Islamedia - Di negeri kita, sudah biasa dan
telah menjadi tradisi yang turun temurun jika Idul Fitri - Lebaran
mengucakan: minal ‘Aadin wal faaizin, yang artinya kembali (menjadi
suci) dan menjadi pemenang (faaiz). Aslinya adalah ja’alanallahu wa
iyyakum minal ‘aaidin wal faaizin (semoga Allah menjadikan kami dan kalian
termasuk orang yang kembali suci dan beruntung). Tapi ketika kalimat ini masuk
ke negeri kita, selalu digandengkan dengan: mohon maaf lahir dan batin,
sehingga tidak sedikit yang mengira itulah terjemahannya. Padahal bukan.
Beragam
versi telah disampaikan tentang asal muasal kalimat tersebut, namun yang pasti
kalimat tersebut tidak pernah diucapkan oleh Rasulullah Shallallahu ‘Alaihi
wa Sallam, tidak dalam Al Quran dan As Sunnah. Tetapi, apakah serta merta
ucapan ini terlarang bahkan disebut bid’ah dalam agama?
Syariat Memerintahkan
berkata-kata yang baik
Secara
umum, Islam menganjurkan umatnya untuk berkata-kata yang baik, di mana pun dan
kapan pun. “Berkata-kata” adalah perbuatan naluriah manusia sebagaimana
mendengar, melihat, memegang, berjalan, dan lainnya. Semua ini memiliki kaidah:
jika baik maka itu adalah kebaikan, jika buruk maka itu adalah keburukan.
Begitu
pula kata-kata baik yang berisikan doa dan tahniah, yang kemudian
menjadi kultur bicara yang menjadi kata idiom atau sapaan sebagian manusia,
maka semuanya adalah hal yang bagus-bagus saja, walau tidak secara eksplisit
disebutkan dalam nash.
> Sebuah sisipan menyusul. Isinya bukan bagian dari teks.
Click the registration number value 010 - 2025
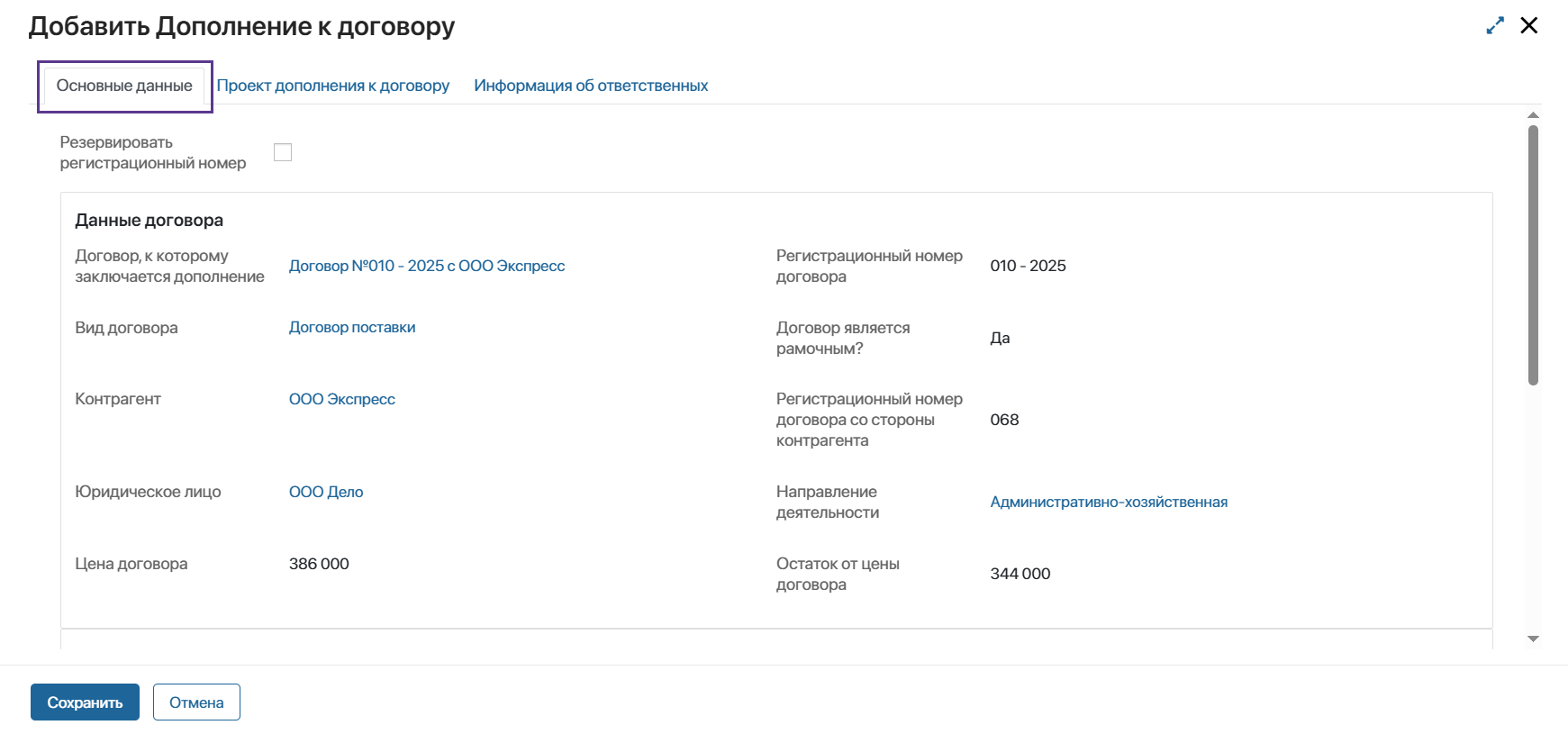 pyautogui.click(x=1028, y=266)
Sebagaimana ucapan sehari-hari orang Arab: barakallahu
fiik ……. , hayyakallah ……, dan sebagainya.
Dalam
Al Quran, Allah Ta’ala berfirman:
وَقُولُوا لَهُمْ قَوْلا مَعْرُوفًا
Dan
ucapkanlah oleh kalian kepada mereka perkataan yang baik-baik (ma’ruf).
(QS. An Nisa (4): 5 dan 8)
Dalam
hadits, dari Ibnu Abbas Radhiallahu ‘Anhuma, bahwa Nabi Shallallahu
‘Alaihi wa Sallam bersabda:
كَلِمَةٌ طَيِّبَةٌ يَتَكَلَّمُ بِهَا الرَّجُلُ صَدَقَةٌ
Perkataan
baik yang diucapkan oleh seorang laki-laki adalah sedekah. (HR. Bukhari dalam
Adabul Mufrad No. 422, Ath Thabarani dalam Al Mu’jam Al Kabir No.
11027, Alauddin Al Muttaqi Al Hindi dalam Kanzul ‘Ummal No. 16309.
Syaikh Al Albani menshahihkannya dalam berbagai kitabnya seperti Shahihul
Jami’, Shahih Adabil Mufrad, Irwa’ul Ghalil, dll)
Maka,
mengucapkan kalimat-kalimat yang mengandung makna kebaikan seperti “minal
‘aaidin …, dan semisalnya ketika dihari raya adalah boleh berdasarkan keumuman
nash-nash ini.
“Taqabballahu Minna wa
Minkum” juga tidak ada sunahnya!
Telah
diriwayatkan dari Al Watsilah, bahwa beliau berjumpa Nabi Shallallahu
‘Alaihi wa Sallam dan mengucakan: Taqabballahu
minna wa minka (Semoga Allah menerima amal kami dan Anda). Lalu Nabi Shallallahu
‘Alaihi wa Sallam menjawab: Na’am, Taqabballahu minna wa minka
(HR. Al Baihaqi dalam As Sunan Al Kubra No. 6519, 6520)
Namun sanad
riwayat ini dhaif (lemah/tidak valid), sebagaimana yang dikatakan para
imam.
Al Hafizh Ibnu
‘Adi mengatakan –sebagaimana dikutip Imam Al Baihaqi: “hadits ini munkar.”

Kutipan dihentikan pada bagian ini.